In September, Havanans venerate three virgins: on September 7 the Regla virgin; the following day the Virgin of the Charity of Cobre, and the Merced virgin on the 24th. Regla and Charity are mixed race, and one of them, Our Lady of Charity of Cobre, is the Patron Saint of Cuba.

Rain or shine, Havanans gather on September 8 at the church that bears her name, a construction from the 19th century, painted white and yellow. For some time, a procession passes through the streets outside on this day.

The temple is located in Los Sitios, a neighborhood of poor, black, marginal people in Central Havana. It is a few miles around and from everywhere you can see overflowing trash containers, sewage running in torrents, and a frightening odor of shit that emerges from the cracked and filthy tenements.

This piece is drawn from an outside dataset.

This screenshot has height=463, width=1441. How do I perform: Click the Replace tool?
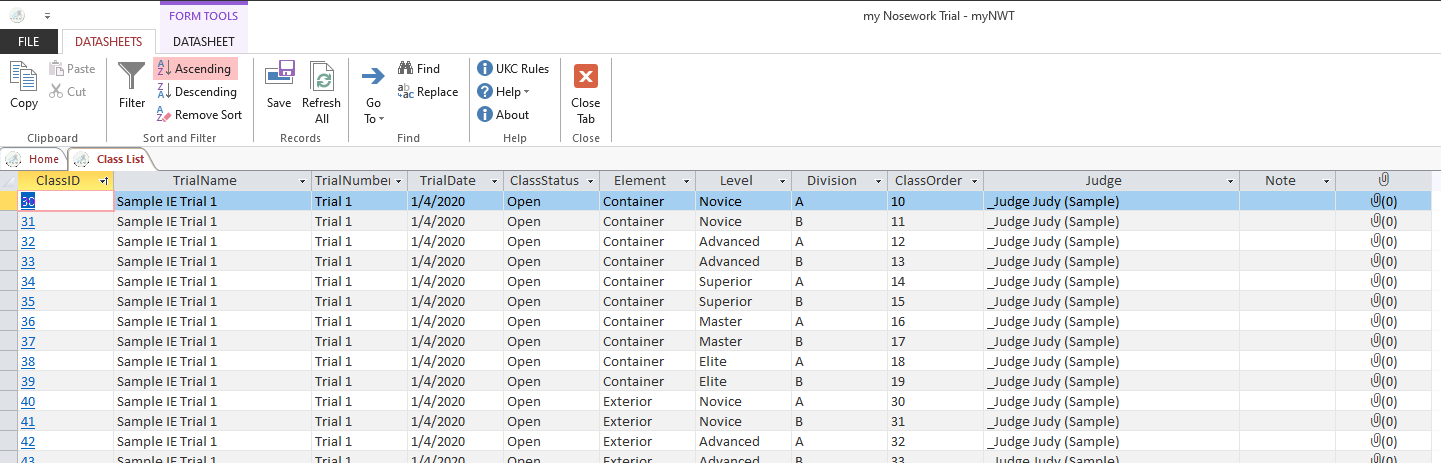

The area is one of the most densely populated in the city. In miserable shacks, and high houses propped up on stilts with twisted iron balconies, innumerable families live crowded together, many consisting of “Palestinians,” citizens who come fleeing the extreme calamities of the Eastern provinces.

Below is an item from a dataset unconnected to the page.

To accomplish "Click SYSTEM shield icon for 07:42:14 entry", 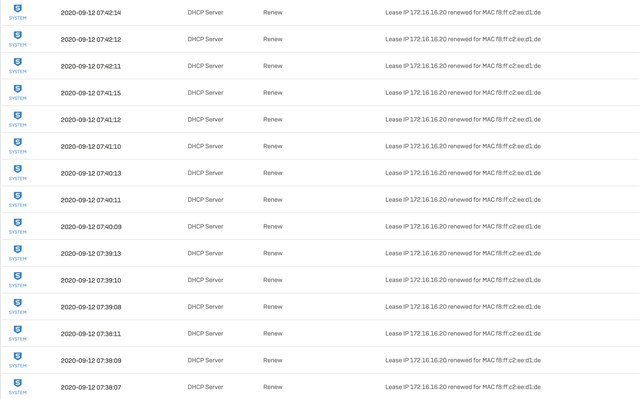I will click(x=18, y=12).
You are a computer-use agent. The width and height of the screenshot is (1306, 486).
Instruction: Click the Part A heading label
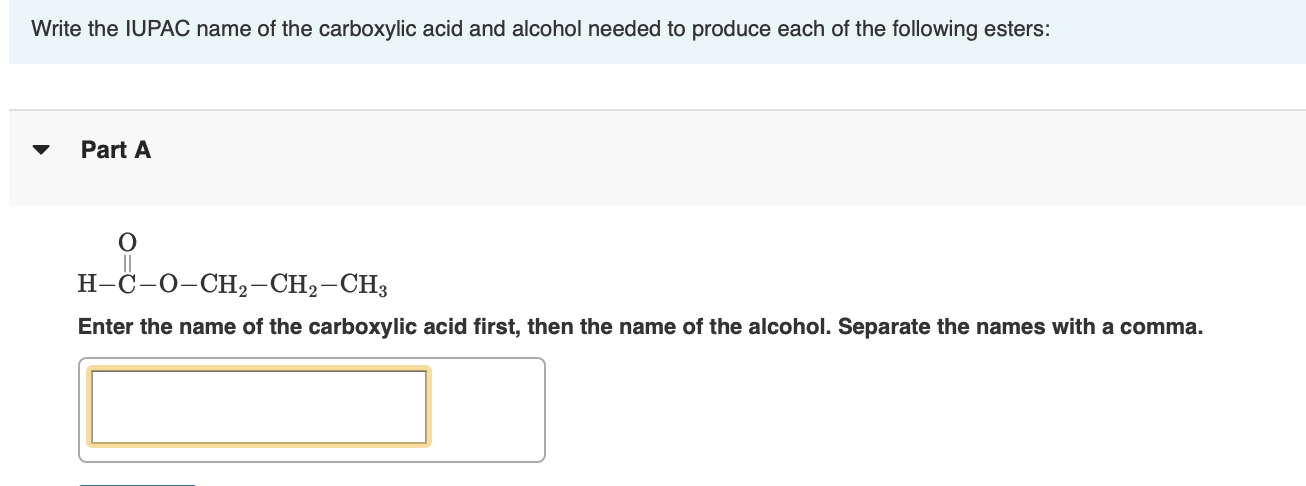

Almost all are living in Havana illegally. On the day of Cachita, as Cubans call their patron saint, the easterners carry the devotees in their bike-taxis. And they charge double. And they aren’t the only ones making a killing. One woman in dark glasses reads the cards for one convertible peso (less than a dollar). Other neighbors sell roasted peanuts, homemade candy, and bread with thin slices of ham and cheese.

With so many people crowded together the “choros” (pickpockets) take advantage of the least chance to grab a wallet from a pants pocket or a backpack, looking for money or anything of value. A black-haired young woman flies into a rage at an older man who for some time, according to her, had been pressing his penis into her ample buttocks. She threatens to call the police and the guy disappears.

The police, of course, flood the area around the church. The State Security agents keep their distance with their short hair, Motorola cell phones and Suzuki motorcycles.

Tourists usually show up with video cameras. A well-built black boy hugs his Spanish girlfriend. Hookers dressed in the latest styles try to make it inside the church to put a roll of coins on the altar.

The priest announces that the procession is starting. The figure of the virgin is taken out in a class case and mounted on a convertible car.

The crowd starts to move. Some are praying and some are drinking rum and beer. Others eat peanuts and chew gum. They take photos and record videos. Although perhaps only once in their lives, Cubans go to this church to pay tribute to Cachita. It doesn’t matter that her Havana temple is surrounded by poverty.

Fortunately, her real home, in the Cobre Sanctuary, in Santiago de Cuba, is located on a beautiful place surrounded by mountains.